La storia di Alì, il bambino mutilato

Mutilato e ustionato dalle bombe intelligenti, voleva farla finita, ma la solidarietà internazionale gli ha ridato la voglia di vivere e un futuro...
26 Giugno 2003 | di

Lo scoprii grazie a un reportage dell'inviato speciale di El Paìs: diceva della mostruosa, immensa disgrazia di Alì Ismail Abbas, un bambino iracheno di dodici anni. Poco prima della caduta di Baghdad, la famiglia di Alì decide di sfollare in un suburbio dove non c'è nulla, proprio nulla, e dunque si presume che gli americani non verranno mai a bombardarlo.
E invece un missile (naturalmente) intelligente centra tutta la sua famiglia. Lui si salva - lui solo - ma una scheggia crudele gli ha tranciato di netto entrambe le braccia. Gli son rimasti due moncherini, piccini come le alette d'un putto. Di più: il settanta per cento del suo corpo è arso dalle ustioni.

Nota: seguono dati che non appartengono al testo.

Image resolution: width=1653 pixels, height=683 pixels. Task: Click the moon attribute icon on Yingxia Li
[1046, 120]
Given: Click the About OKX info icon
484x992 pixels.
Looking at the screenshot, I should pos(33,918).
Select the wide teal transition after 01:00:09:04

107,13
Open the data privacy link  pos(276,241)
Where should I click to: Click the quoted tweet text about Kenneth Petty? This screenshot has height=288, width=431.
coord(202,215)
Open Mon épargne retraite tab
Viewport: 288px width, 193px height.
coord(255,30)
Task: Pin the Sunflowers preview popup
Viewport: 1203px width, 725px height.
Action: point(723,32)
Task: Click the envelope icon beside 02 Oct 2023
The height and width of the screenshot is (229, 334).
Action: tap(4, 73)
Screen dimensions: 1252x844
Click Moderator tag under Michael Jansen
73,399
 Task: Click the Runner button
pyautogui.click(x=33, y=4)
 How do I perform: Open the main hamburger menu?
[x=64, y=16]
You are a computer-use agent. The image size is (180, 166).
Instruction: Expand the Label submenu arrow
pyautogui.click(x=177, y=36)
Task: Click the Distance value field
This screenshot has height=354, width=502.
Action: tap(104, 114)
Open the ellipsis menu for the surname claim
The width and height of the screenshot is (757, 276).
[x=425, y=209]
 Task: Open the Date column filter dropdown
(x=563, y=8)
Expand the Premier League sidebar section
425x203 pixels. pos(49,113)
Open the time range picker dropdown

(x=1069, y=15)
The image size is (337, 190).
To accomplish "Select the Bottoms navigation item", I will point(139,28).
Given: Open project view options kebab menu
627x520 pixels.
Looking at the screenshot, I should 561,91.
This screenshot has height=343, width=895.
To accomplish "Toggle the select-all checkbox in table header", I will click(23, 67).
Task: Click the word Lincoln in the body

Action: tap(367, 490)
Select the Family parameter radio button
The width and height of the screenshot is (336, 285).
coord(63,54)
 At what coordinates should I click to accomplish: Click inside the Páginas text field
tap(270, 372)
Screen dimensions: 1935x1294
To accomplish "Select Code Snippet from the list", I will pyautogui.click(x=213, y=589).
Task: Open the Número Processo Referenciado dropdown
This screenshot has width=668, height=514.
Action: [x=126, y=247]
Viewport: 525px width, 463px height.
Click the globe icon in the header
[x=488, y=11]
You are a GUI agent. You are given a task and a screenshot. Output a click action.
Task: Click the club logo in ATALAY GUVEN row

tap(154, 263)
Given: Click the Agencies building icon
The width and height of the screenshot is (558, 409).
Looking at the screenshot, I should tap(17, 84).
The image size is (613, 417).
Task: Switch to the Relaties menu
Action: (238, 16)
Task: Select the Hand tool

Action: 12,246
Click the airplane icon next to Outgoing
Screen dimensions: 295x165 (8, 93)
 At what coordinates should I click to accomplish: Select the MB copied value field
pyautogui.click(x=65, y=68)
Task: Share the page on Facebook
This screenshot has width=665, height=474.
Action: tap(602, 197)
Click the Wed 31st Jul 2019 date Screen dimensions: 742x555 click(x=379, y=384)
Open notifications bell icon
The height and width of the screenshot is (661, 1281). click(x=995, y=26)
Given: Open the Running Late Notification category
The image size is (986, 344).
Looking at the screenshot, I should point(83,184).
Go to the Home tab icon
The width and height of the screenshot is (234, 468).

La storia del fanciullo mutilato dal missile intelligente fa il giro del mondo, la sua fotografia è una pugnalata al cuore: i suoi occhi disperati sembrano accusarci d'averlo noi ridotto monco e disperato. In Italia, due giornali, di opposto orientamento, trovano una (nobile) intesa: L'Unità  di Furio Colombo e Il Giornale di Maurizio Belpietro aprono un conto corrente per curare Alì. Ma il piccolo sfregiato dalla guerra è disperato: voglio morire, dice. Volevo fare il medico, il chirurgo ma senza braccia non è possibile far nulla. Voglio morire, prima o poi mi ammazzo.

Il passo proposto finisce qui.